WHAT IS NEEDED:
Look through the listing below for the line with "Click the recurring" and the line with "Task: Toggle the". Copy both, along with every line between them, exactly and with no pictures.

RECORDS PROVIDED:
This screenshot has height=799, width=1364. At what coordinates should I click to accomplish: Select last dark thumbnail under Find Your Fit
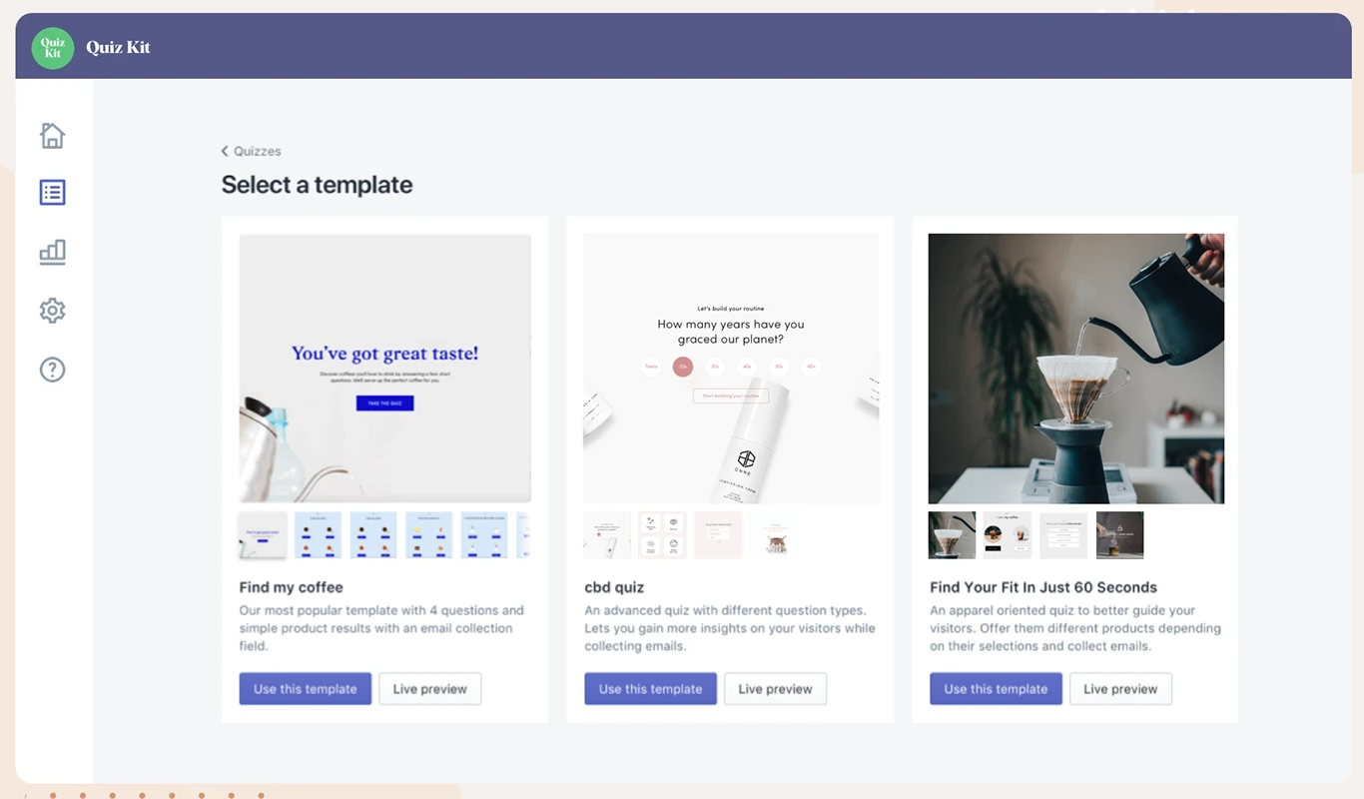point(1120,535)
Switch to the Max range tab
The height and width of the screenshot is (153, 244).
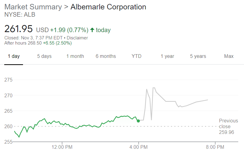pyautogui.click(x=229, y=56)
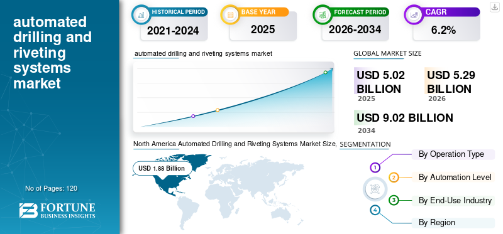Click the Forecast Period green icon
Viewport: 503px width, 234px height.
coord(322,14)
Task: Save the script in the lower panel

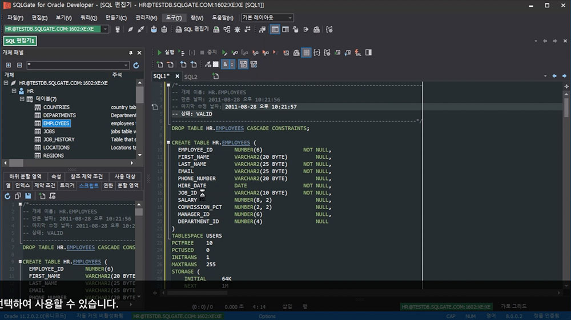Action: pyautogui.click(x=28, y=196)
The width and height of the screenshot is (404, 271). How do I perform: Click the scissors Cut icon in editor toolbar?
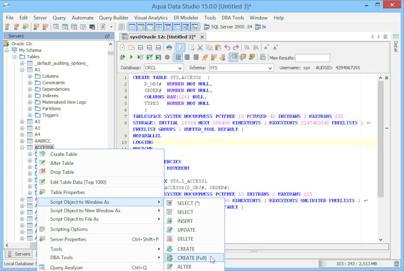pos(200,47)
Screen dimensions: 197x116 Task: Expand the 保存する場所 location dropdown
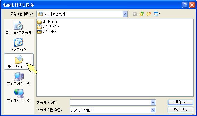click(125, 14)
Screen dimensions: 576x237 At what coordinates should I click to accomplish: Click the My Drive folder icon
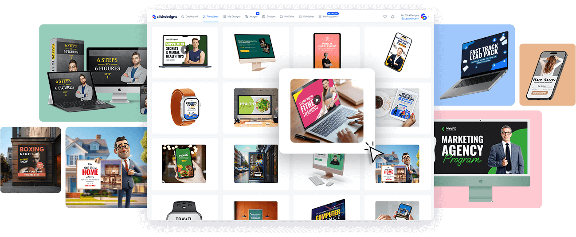point(281,16)
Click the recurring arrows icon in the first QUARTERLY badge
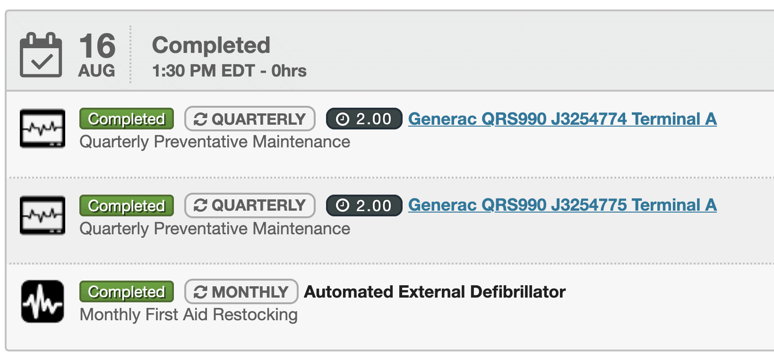Screen dimensions: 774x359 click(200, 120)
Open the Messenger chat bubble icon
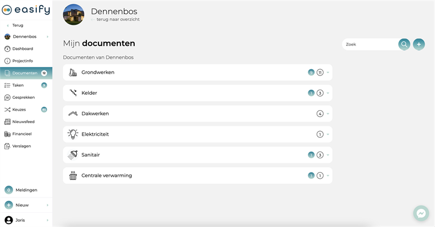The width and height of the screenshot is (435, 227). [x=421, y=213]
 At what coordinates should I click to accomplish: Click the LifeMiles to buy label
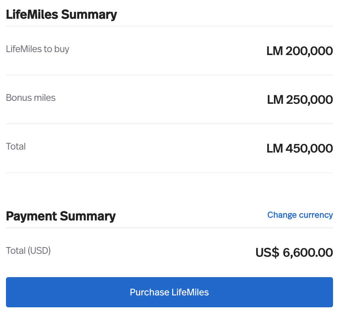coord(38,49)
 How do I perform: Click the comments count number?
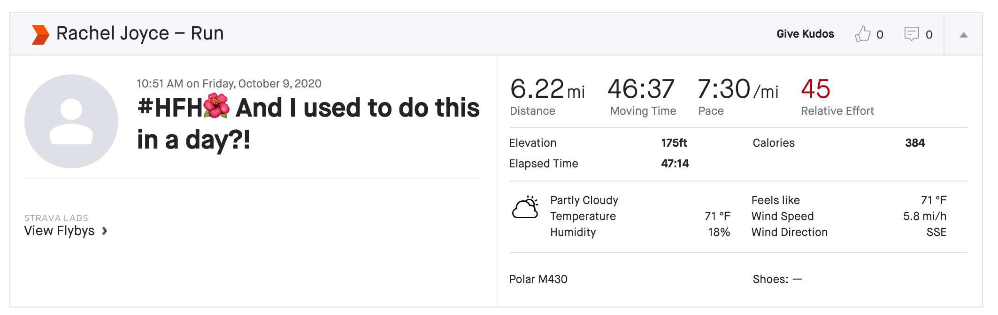pyautogui.click(x=929, y=35)
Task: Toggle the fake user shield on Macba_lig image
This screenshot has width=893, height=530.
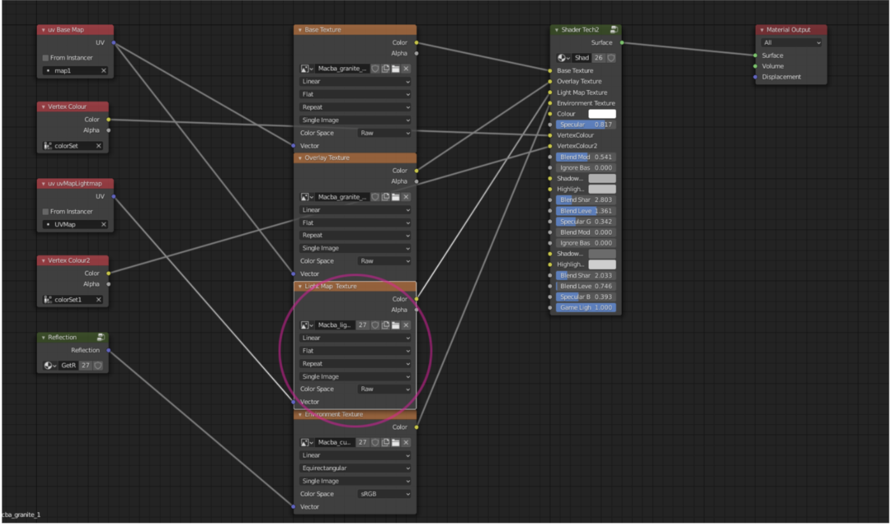Action: (x=376, y=325)
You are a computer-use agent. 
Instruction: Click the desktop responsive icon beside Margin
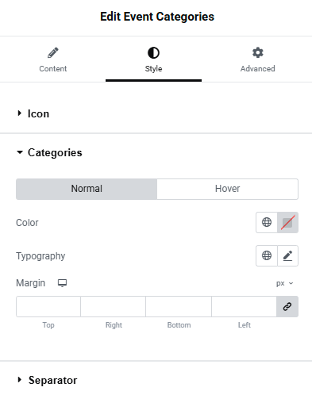tap(62, 283)
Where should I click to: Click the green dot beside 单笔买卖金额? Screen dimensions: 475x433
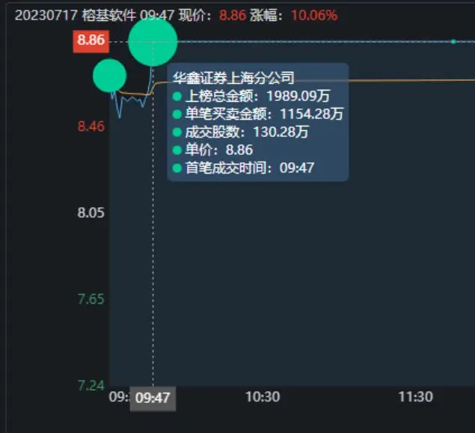tap(177, 114)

YOUR RESPONSE:
Click the recurring arrows icon in the first QUARTERLY badge
Screen dimensions: 774x359 click(200, 120)
Open the Messenger chat bubble icon
The width and height of the screenshot is (435, 227). [x=421, y=213]
 At what coordinates should I click to accomplish: Click the LifeMiles to buy label
coord(38,49)
 How do I perform: Click the comments count number?
pyautogui.click(x=929, y=35)
Task: Toggle the fake user shield on Macba_lig image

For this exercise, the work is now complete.